Great con men operate like magicians.
Magicians generally employ several distinct phases of activity to create their illusions.
First, the magician tells you what he is going to do – so you begin to expect to see what will actually be an illusion.
Second, the magician creates an elaborate preparation for the illusion – one that begins to convince your subconscious mind that it just may be plausible.
Finally, the magician directs your attention away from the site of the actual trick ― usually with something you can’t ignore. The dove flies out of the hat. Or the magician uses comedy because, it turns out, recent neuroscience has found that humor suppresses attention. Or maybe he separates the actual trick from the illusion in time, by completing the trick during the apparent preparation.
Then, the magician – or the con man – presents you with an illusion that you believe.
We pay to see magicians because we want to be deceived and made to believe. A magician convinces you that her assistant has been made to disappear – and you can’t prove it isn’t true until you see her walk out of the stage door after the performance — and you love it.
The con man is a different matter – with the con man, you’re furious to learn, often well after the fact, that you have been defrauded and scammed.
I’ll give him this: by winning the presidency, Donald Trump showed himself to be one of the greatest con men of all time. He conned many ordinary Americans into electing him president of the United States because they became convinced that he is on their side, when nothing could be further from the truth.
The good news is that, as President Obama said in his farewell address, reality has a way of catching up with you.
Of course, winning the White House was not Donald Trump’s first con. Like Henry Gondorff, Paul Newman’s character in “the Sting,” there were many and varied dotting his career. Perhaps the most notorious was “Trump University” – a scheme so transparently fraudulent that he was forced to settle a lawsuit by paying victimized “students” $25 million before he assumed the Presidency. While he was busy trying to convince working people that he was on their side, he made his ties, his shirts, his perfume, his cuff links, his furniture and many of his other goods in low wage countries like Bangladesh, China, and Honduras. And his hotels were using every tactic in the book to resist allowing his workers to unionize and negotiate over their wages and working conditions.

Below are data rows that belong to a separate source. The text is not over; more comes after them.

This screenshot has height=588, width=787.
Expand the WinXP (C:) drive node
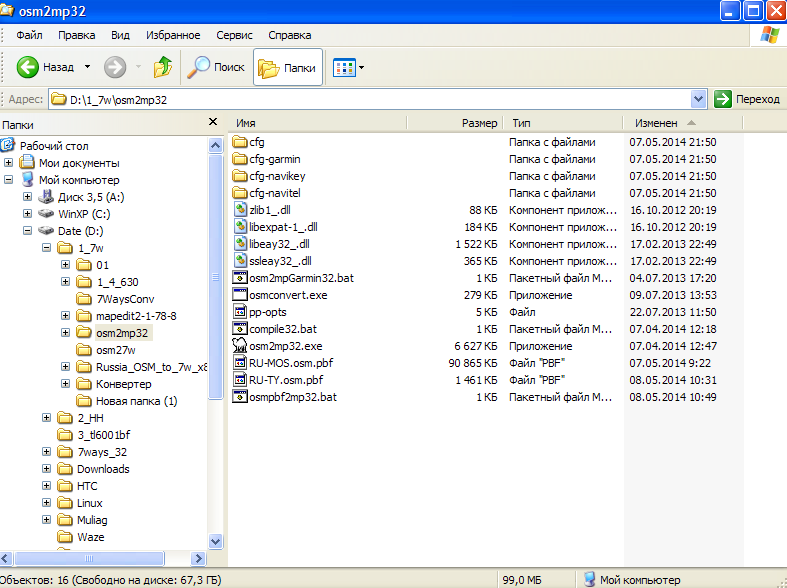click(28, 214)
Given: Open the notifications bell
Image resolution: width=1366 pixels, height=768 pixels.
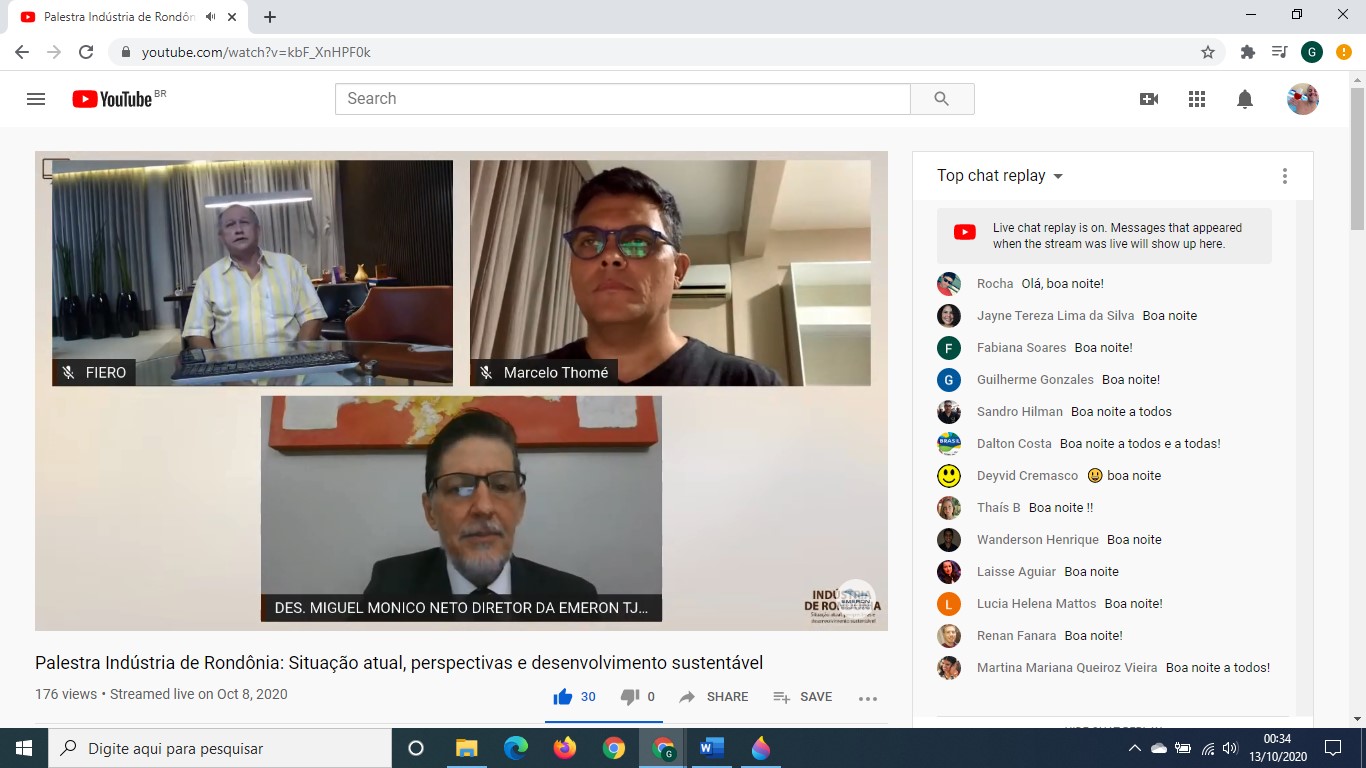Looking at the screenshot, I should (1245, 99).
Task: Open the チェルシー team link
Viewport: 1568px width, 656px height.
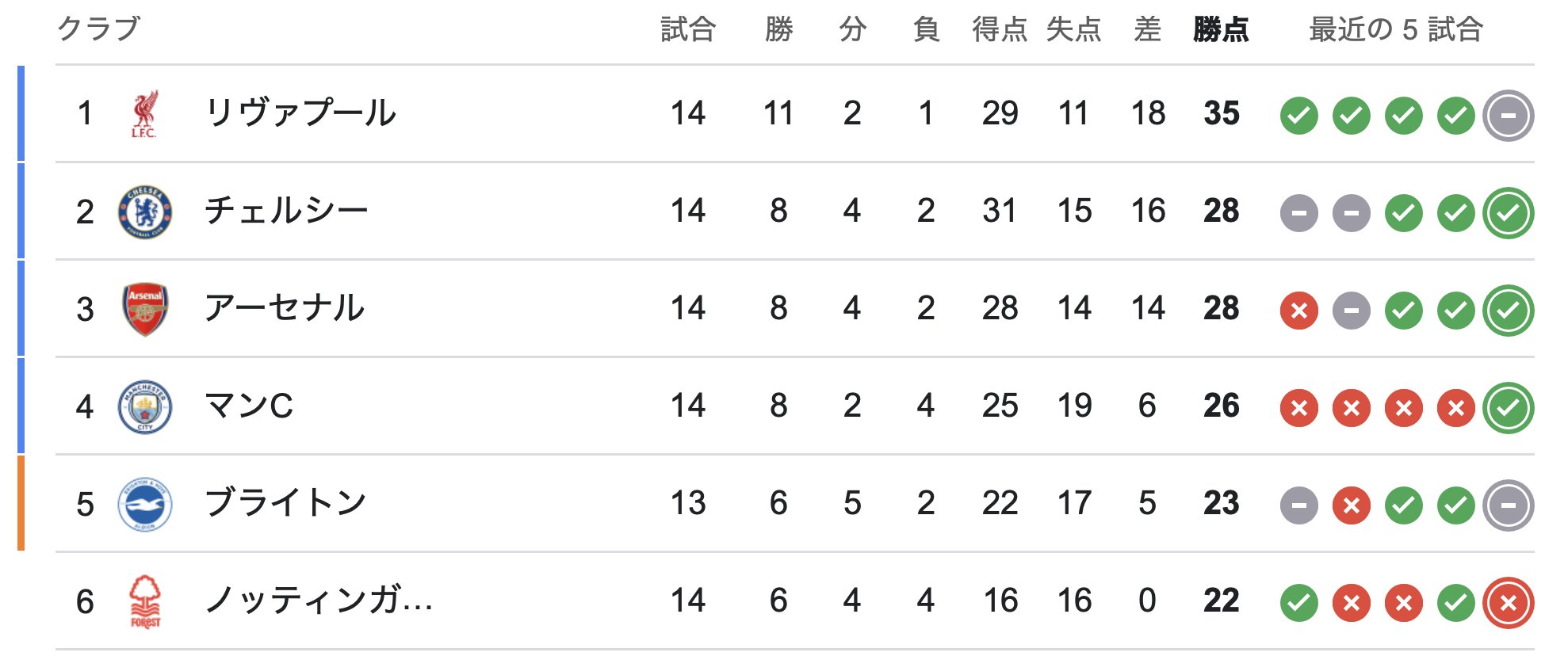Action: click(287, 210)
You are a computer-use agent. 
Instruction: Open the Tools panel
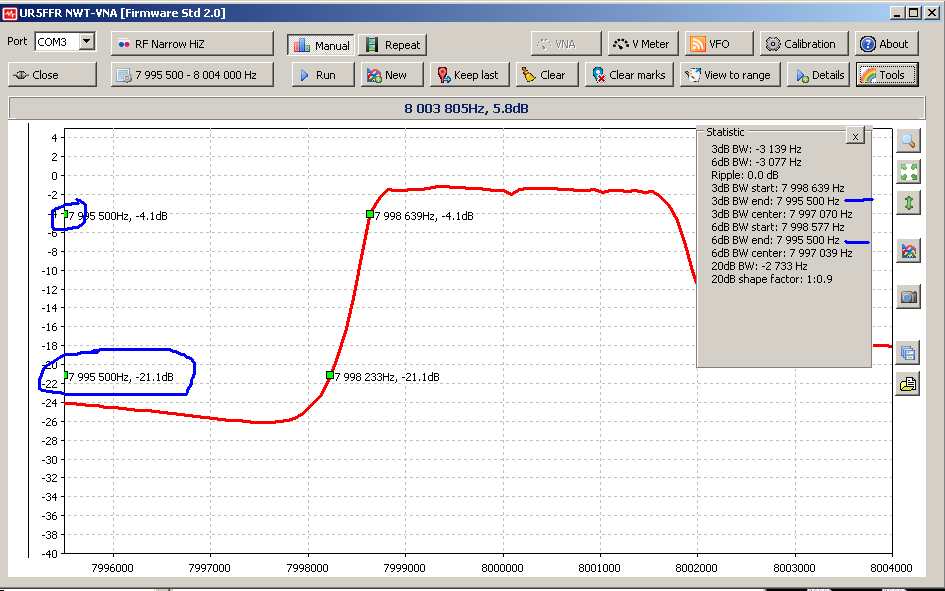pyautogui.click(x=881, y=75)
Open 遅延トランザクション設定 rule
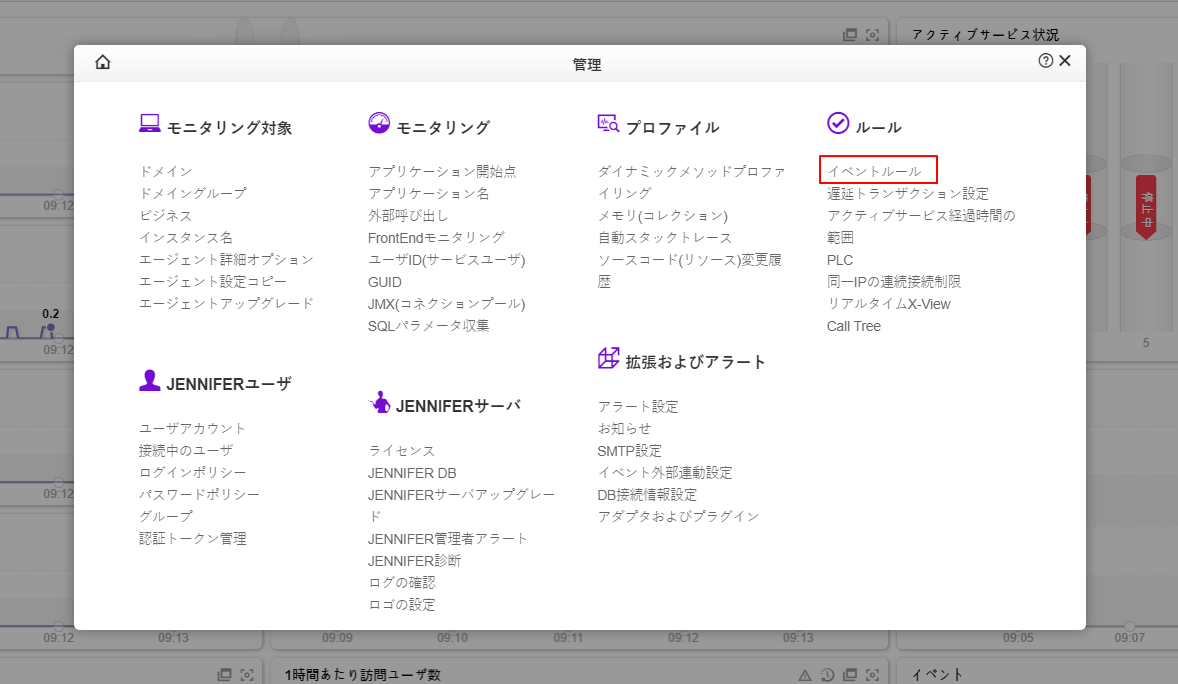1178x684 pixels. coord(907,193)
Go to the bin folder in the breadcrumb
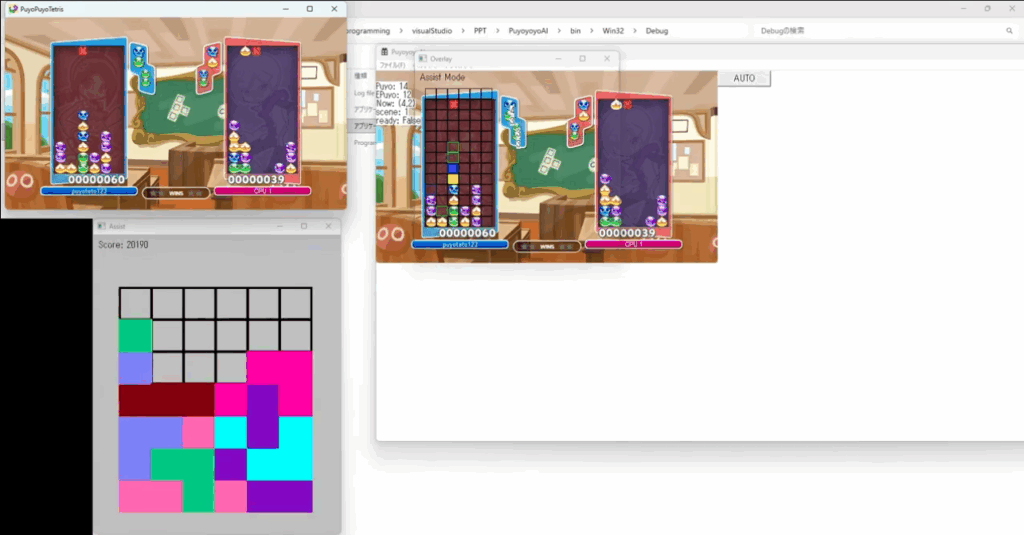1024x535 pixels. tap(576, 31)
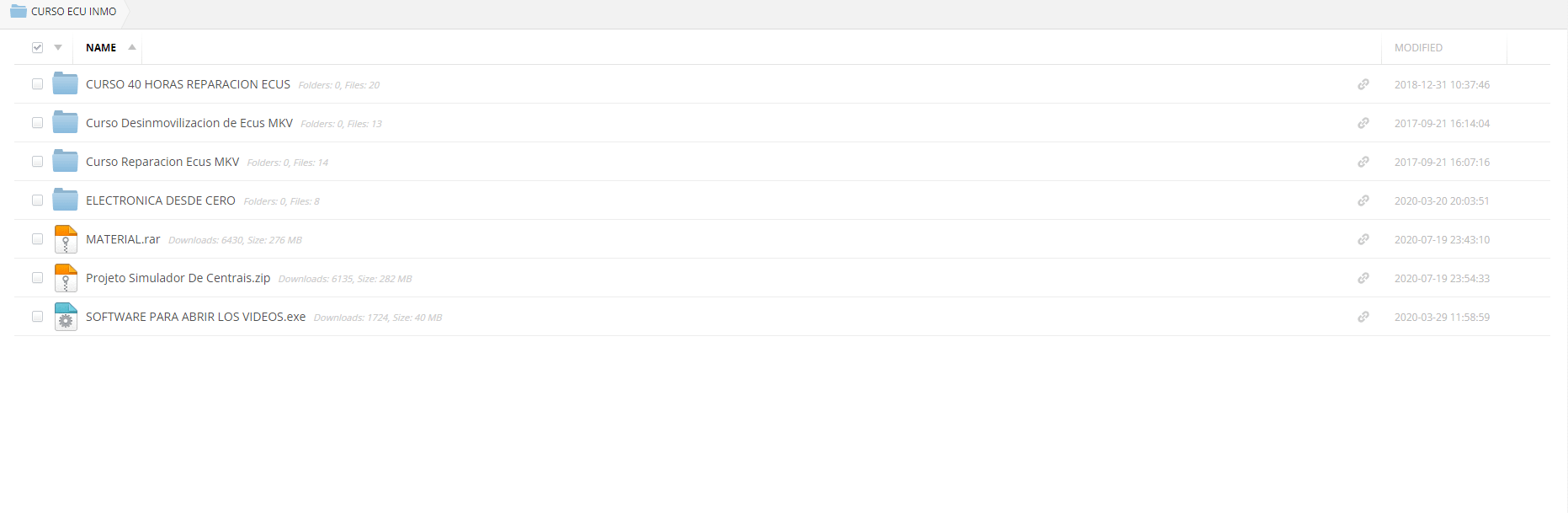Screen dimensions: 1568x513
Task: Click the CURSO 40 HORAS REPARACION ECUS folder icon
Action: point(65,83)
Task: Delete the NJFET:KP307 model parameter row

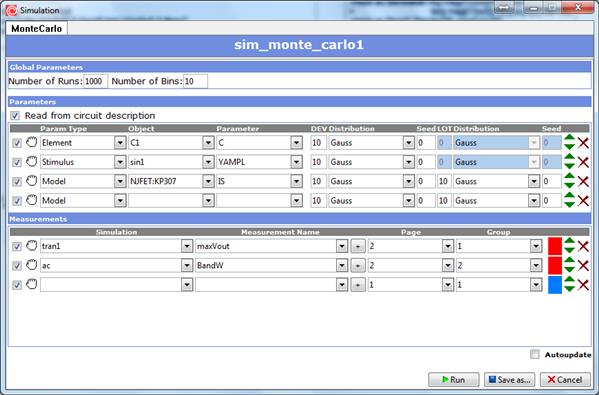Action: tap(583, 181)
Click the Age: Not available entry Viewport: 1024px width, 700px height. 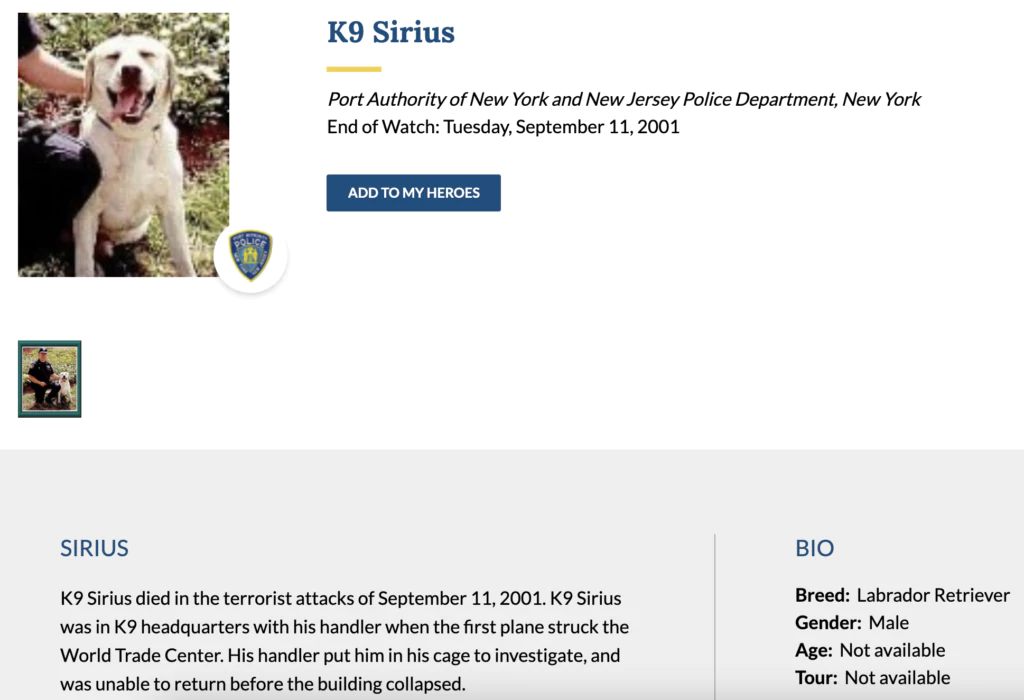click(x=870, y=650)
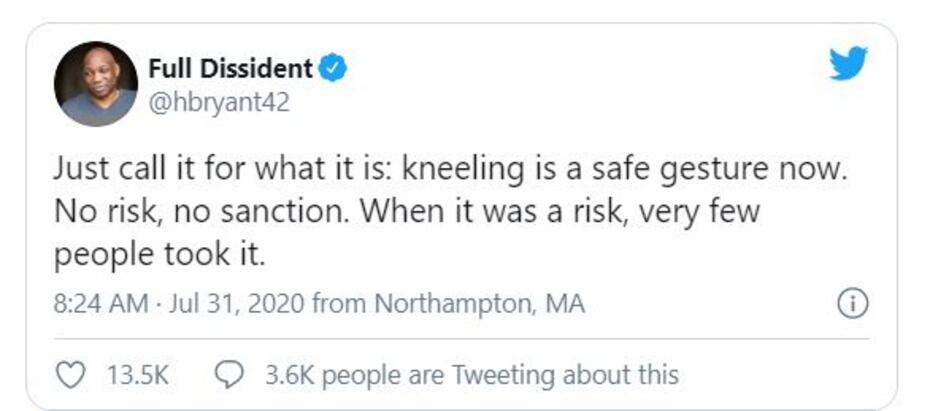Click the reply speech bubble icon
930x411 pixels.
(229, 375)
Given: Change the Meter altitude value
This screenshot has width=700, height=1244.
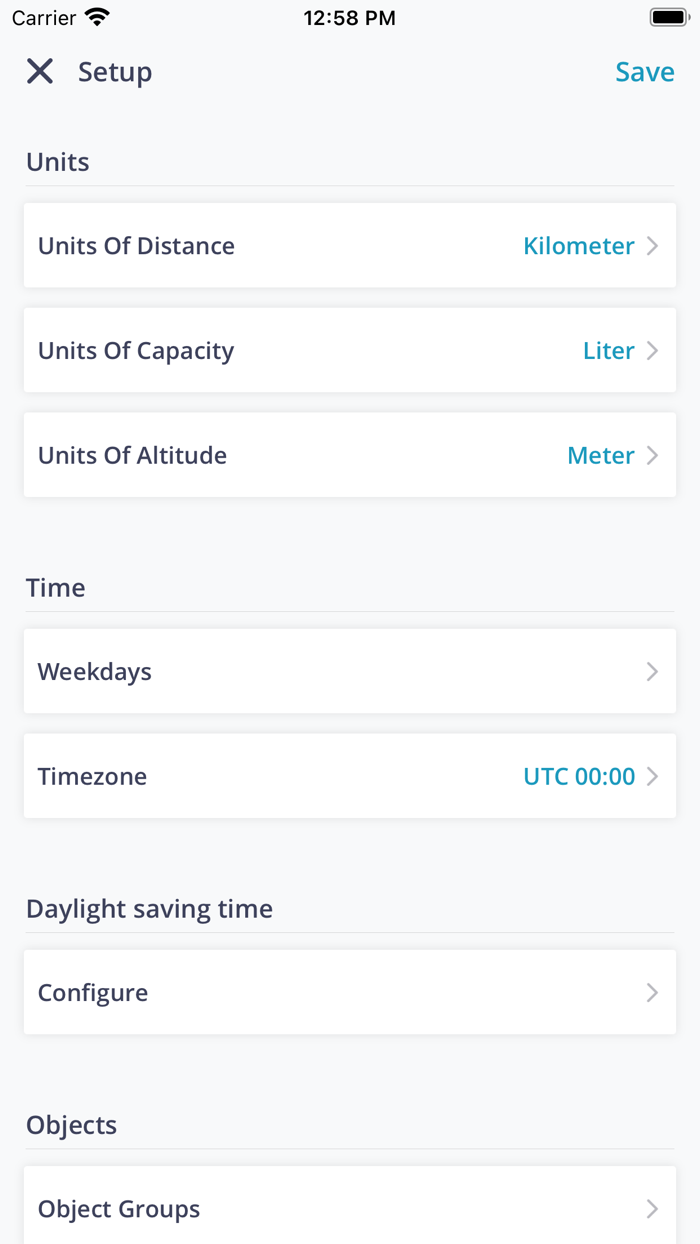Looking at the screenshot, I should (600, 455).
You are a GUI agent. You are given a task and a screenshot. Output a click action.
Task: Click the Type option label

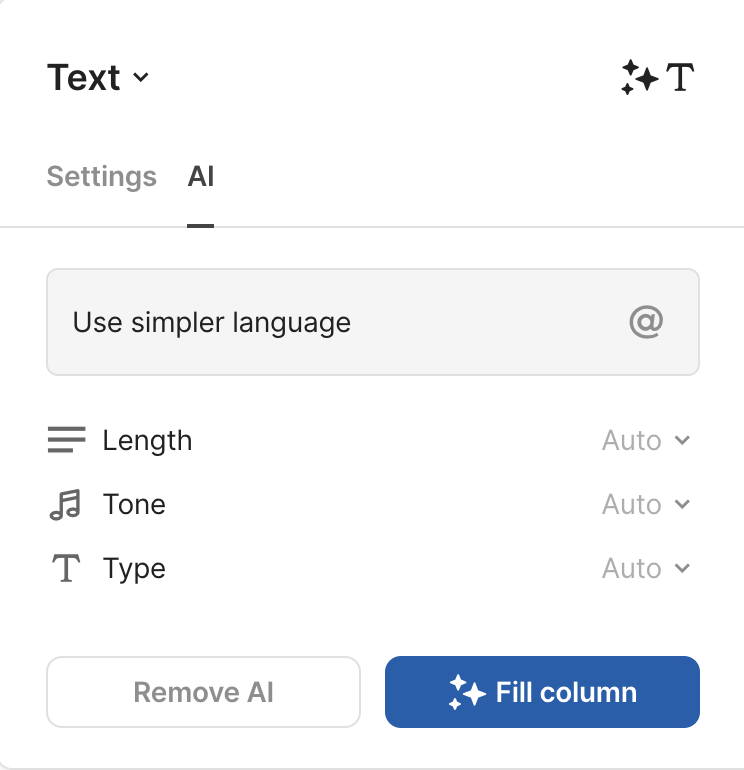(x=134, y=568)
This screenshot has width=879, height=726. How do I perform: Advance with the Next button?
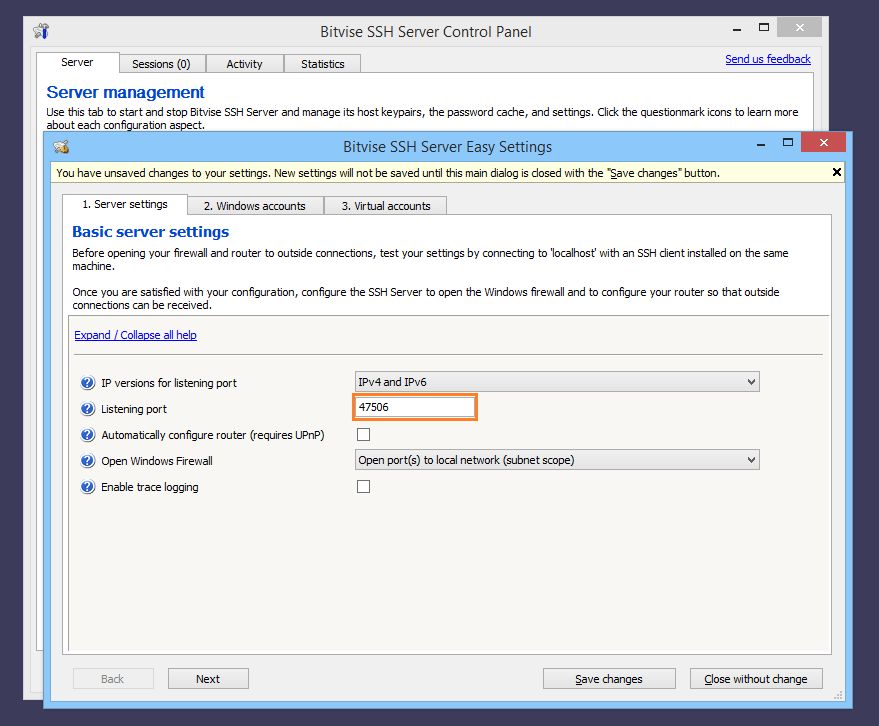tap(208, 678)
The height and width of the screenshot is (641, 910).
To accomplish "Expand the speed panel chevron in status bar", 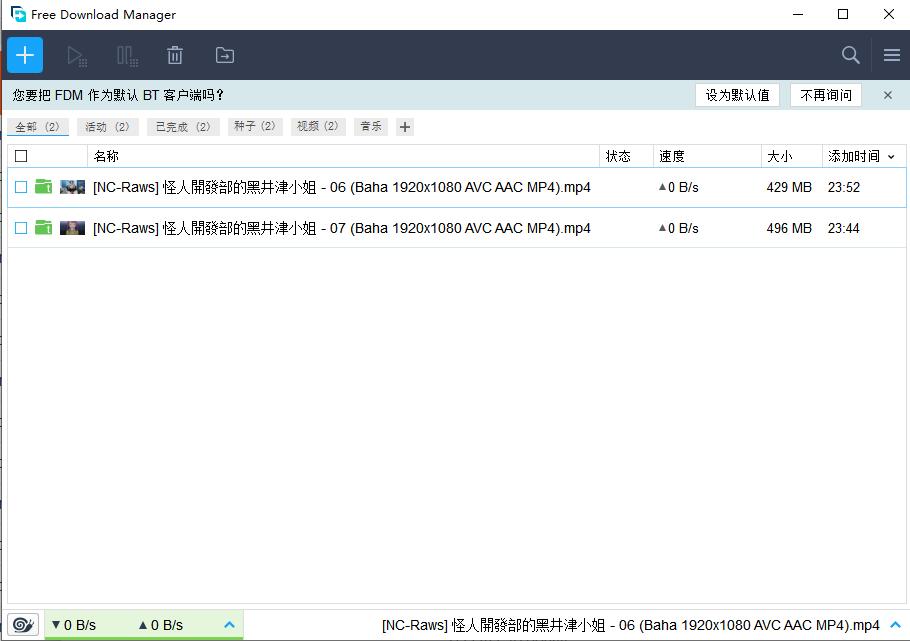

The ordinary working people who were conned by Trump in the big “presidential con” will not realize they were conned simply because people like me tell them they were duped. Nobody wants to believe they were conned and telling them so will not be convincing.
But many of them will come to believe it on their own as they watch what he does rather than what he says in the months ahead.
In his dark inaugural address, Trump said that his administration would transfer power from the “elites” back to the American people.
But between that speech and the inaugural balls, Trump was busy signing an executive order aimed at beginning the process of taking health care away from what the Congressional Budget Office says would be 32 million ordinary Americans.
And he signed another order that would raise the cost of mortgage insurance by $500 per year for many first-time middle and lower income home-buyers. Now Donald, that doesn’t sound much like standing up for ordinary Americans on the very first day of your presidency.